Problem being the same mentioned in the Outstanding Questions section of #754 -- if we do this, we require every interpreter to duplicate the logic. There should be better solutions to this problem.

[jakekidd]

So I guess if the above solutions don't actually work (due to a blind spot) we need to solve the problem of how a user knows they need to specify something is a multihop transfer ahead of time.

This means the user needs to make a sort-of routing table of their own - but oriented towards a specific route. If thy didn't make a routing table, then I mean, sure, they could look and see that there's no routers that can do A -> B at the moment and say "okay, let's submit a multihop and hope that they figure it out / find a way in auctions to do it and still be within my slippage range". But what if there is no possible route? User just has to wait 3 days for expiry. Not great UX.

So yeah, just something to keep in mind with this solution.
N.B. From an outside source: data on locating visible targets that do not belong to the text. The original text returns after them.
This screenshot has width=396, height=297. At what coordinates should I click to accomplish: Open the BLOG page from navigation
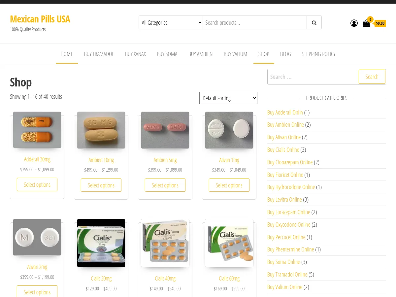[x=285, y=54]
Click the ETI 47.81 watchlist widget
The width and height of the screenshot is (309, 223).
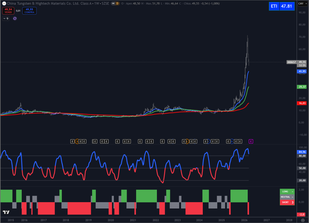coord(282,6)
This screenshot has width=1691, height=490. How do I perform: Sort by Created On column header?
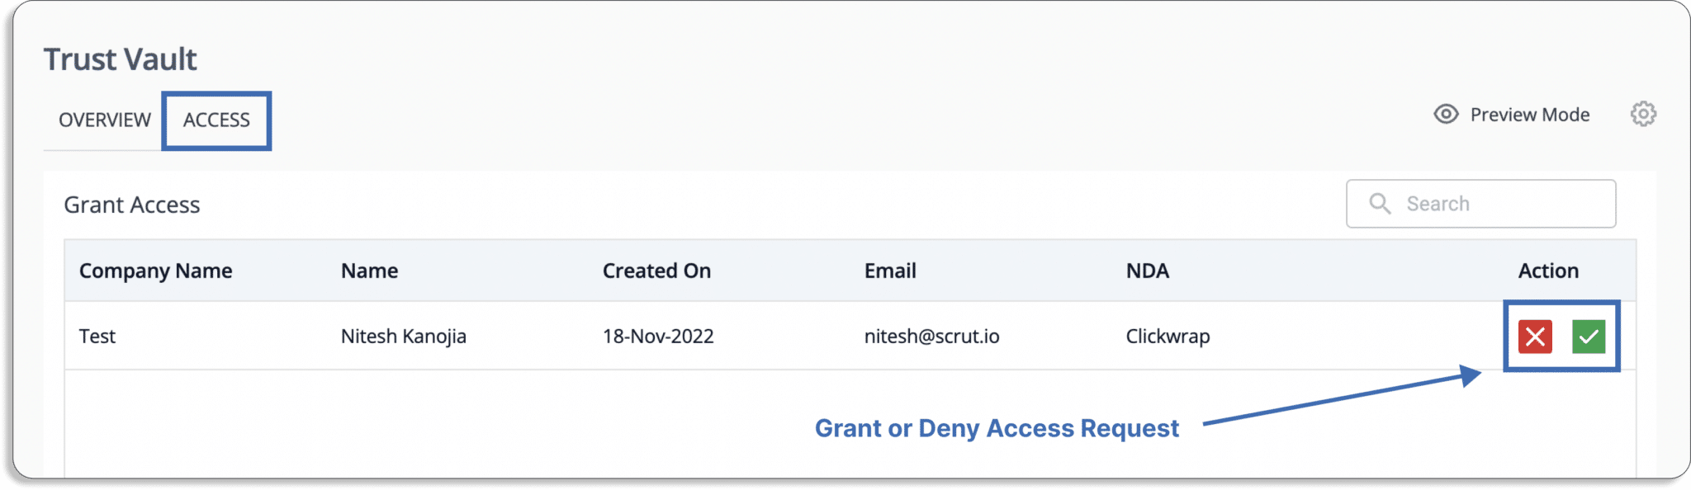tap(656, 271)
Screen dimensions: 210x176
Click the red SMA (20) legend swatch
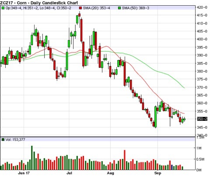click(x=81, y=8)
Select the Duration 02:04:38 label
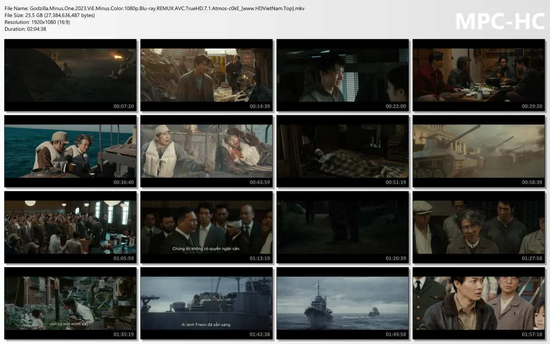The height and width of the screenshot is (344, 550). pos(34,29)
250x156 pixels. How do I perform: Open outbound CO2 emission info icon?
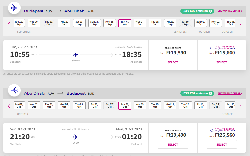point(211,11)
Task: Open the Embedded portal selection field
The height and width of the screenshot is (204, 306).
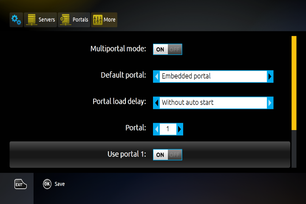Action: tap(213, 77)
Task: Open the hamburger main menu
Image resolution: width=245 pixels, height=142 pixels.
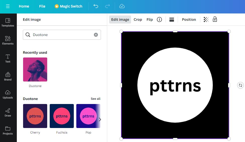Action: tap(8, 6)
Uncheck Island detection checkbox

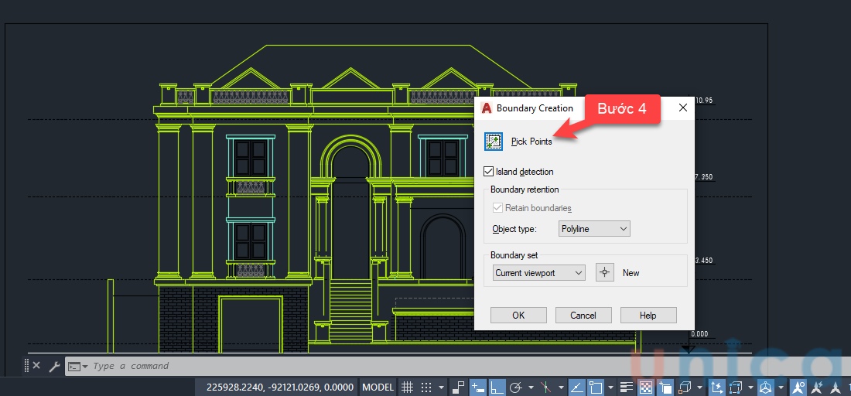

Totally doable, but we need to note that additional work will need to be done in the SDK to determine whether a transfer is possible both as a direct transfer and a multihop one

[LayneHaber]

User just has to wait 3 days for expiry.

With the contract upgrades the expiry times should come down significantly, see #758

I think we should do everything we can to keep the user ignorant of the route finding mechanics. An important piece of this upgrade is that the SDK should become as lightweight as possible, with it also being completely optional to implement (i.e. you only use subgraphs and contracts and have the same experience).

[jakekidd]

I think we should do everything we can to keep the user ignorant of the route finding mechanics.

Okay, so it's okay if a user does a prepare and then they find out a route isn't possible, so they have to wait for 12 hours ish (expiry)?

I guess at the very least we could make a (verifiable) endpoint for getting whether a route is viable.

[ArjunBhuptani]

(Terminology note: assume that in a multihop transaction, when I say router n, n refers to the specific hop on a given path. Example: user -> router 1 -> router 2 -> user).

After thinking through this extensively today, I'm becoming convinced that there's actually no way to simultaneously have the following properties:

1. No additional offchain coordination (unidirectional flow of info from routers to auctioneer and no direct comms between routers)
2. Guaranteeing a full path (i.e. user funds cannot just get sent and get stuck somewhere and/or the path is predefined).
3. Transfer from router 1 -> router 2 is noncustodial.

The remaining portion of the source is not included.